Every field reimbursement team is hand-selected and built by meeting key criteria:
- A minimum of 5 years of experience in public or private third-party reimbursement arena, practice management, or pharmaceutical industry
- Understanding national, regional, and local health policy
- Possess extensive experience with specialty products
- Has deep knowledge of payer payment systems
- Understands practice revenue cycle management
- Is degreed or possesses equivalent practice management experience
- Certified through one or more of the following:
Registered Nurse (RN)
Certified Hematology and Oncology Coders (CHRONC)
Licensed Vocational Nurse (LVN)
Radiology Coding (RCC)
Medical Technologist (MT)
Physical Agent Modalities (CPAM)
Certified Medical Practice Manager (CMPE)
Certified Professional Coder (CPC)
Registered Pharmacist (RPh)
Certified Pharmacy Technician (CPhT)
Certified Professional Medical Auditor (CPhT)
Certified Medical Office Manager (CMOM)
Certified Evaluation and Management Coder (CEMC)
Cardiovascular Technologist (CVT)
Six Sigma
These valued specialists teach practice management staff optimized methods in coding, billing, and successfully navigating patient access challenges. And as a result, products with field reimbursement management teams consistently see greater patient access with a significant reduction in incomplete insurance verification forms.

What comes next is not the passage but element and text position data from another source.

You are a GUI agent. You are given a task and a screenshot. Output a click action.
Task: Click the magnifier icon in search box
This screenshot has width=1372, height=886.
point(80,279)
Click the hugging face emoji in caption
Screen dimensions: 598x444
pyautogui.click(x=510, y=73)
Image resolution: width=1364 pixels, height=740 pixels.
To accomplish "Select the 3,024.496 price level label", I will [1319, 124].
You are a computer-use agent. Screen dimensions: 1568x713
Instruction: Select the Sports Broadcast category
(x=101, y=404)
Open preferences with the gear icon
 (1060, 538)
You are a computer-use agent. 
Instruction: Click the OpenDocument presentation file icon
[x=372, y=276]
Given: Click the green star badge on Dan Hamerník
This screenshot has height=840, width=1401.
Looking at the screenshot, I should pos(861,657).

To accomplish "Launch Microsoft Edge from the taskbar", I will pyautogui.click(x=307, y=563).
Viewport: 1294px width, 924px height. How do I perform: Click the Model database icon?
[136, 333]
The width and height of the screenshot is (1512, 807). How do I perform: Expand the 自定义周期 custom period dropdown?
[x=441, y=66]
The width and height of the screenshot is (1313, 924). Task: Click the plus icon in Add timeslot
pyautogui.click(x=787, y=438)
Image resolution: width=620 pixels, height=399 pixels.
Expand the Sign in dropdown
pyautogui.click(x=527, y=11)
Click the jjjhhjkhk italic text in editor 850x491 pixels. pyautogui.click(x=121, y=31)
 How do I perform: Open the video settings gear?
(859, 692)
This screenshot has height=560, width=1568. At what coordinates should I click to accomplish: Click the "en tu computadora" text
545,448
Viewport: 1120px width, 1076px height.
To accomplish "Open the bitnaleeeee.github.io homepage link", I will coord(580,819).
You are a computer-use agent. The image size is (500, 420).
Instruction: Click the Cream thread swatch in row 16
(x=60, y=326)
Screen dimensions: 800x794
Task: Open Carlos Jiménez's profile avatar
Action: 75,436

Being an emerging biopharma company means facing some very big decisions. You’ve taken an idea from discovery to development to regulatory filing. But how do you ensure your commercialization path forward is strategically sound every step of the way? One point of contact can guide you effectively through the six key steps outlined above, and work with a market access partner ready to connect you with experience, expertise, and a strategy specifically designed for emerging biopharma.